И служка принялся шарить у него под мышкой, потом по затылку, потом по паху. Движения Хаима становились все яростней, все чаще. Теперь уже он не шарил, а щипал Лейзера, мял, пока наконец не отпрянул от распростертого на полу тела и не издал протяжный, бесконечный, совсем не старческий, воинственный стон.
— Что ж ты, Лейзерке, наделал? Что же ты наделал? — запричитал служка. — Мы же победили!
И разрыдался.
Вместе с Юдлом-Юргисом я вынес свадебного музыканта Лейзера и положил в снег.
Отпевать его было некому.
По обычаю требовалось десять мужчин, а нас было только трое — я, Юдл-Юргис и Хаим.
Больше собрать все равно не удастся: кто спрятался, кто, с утра пораньше, ушел на работу.
Можно было бы, конечно, похоронить его без всяких церемоний — не очень-то свадебный музыкант верил в бога, — но и закапывать я его не стал.
Какая радость лежать где-нибудь на пустыре, возле отхожей, в одиночку?
Полежит в снегу, и какой-нибудь немец вроде того с гофрированной шеей или Ассир с голубой повязкой на рукаве подберут его и с попутным грузовиком отправят туда, к тем рвам, на те опушки.
Пусть свадебный музыкант Лейзер придет к тем, кому он полвека играл на скрипке.
Нельзя ему лежать одному. Нельзя.
Сам он уже туда не дойдет, а иначе ему не добраться.
— Как собаку! — кипятился служка Хаим. — Как шелудивого пса!
Но я так и не дотронулся до лопаты.
Свадебный музыкант Лейзер лежал в снегу и ждал последней милости от людей.
От нелюдей.
Я отнес его скрипку Менахему Плавину.
Смешанный хор и оркестр разучивали Бетховена.
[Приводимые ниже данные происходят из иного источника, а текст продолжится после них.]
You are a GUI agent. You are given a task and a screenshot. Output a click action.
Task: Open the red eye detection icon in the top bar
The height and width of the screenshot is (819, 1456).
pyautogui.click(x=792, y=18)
Я присел на лавку и стал слушать.
Женские голоса негромко выводили:
— Алле меншен зайнен брюдер… Обнимитесь, миллионы.
Я сжимал в руке скрипку и твердил про себя:
— Обнимитесь, миллионы! Обнимитесь, могильщики и золотари, часовщики и портные, трубочисты и свадебные музыканты. Обнимитесь, наставники и доктора, служки и беженцы! Обнимитесь, литовцы и евреи, русские и немцы, выкресты и магометане!
Обнимитесь, живые и мертвые!
Все люди — братья, твердил я.
Все — дети человечества.
И нет среди них ни одного пасынка! Ха-ха-ха!
— — — — — — — — — — — — — — — — —
Пасись, коза, пасись, серый волк еще клацает зубами, но бабушка уже печет свадебный пирог с изюмом и корицей.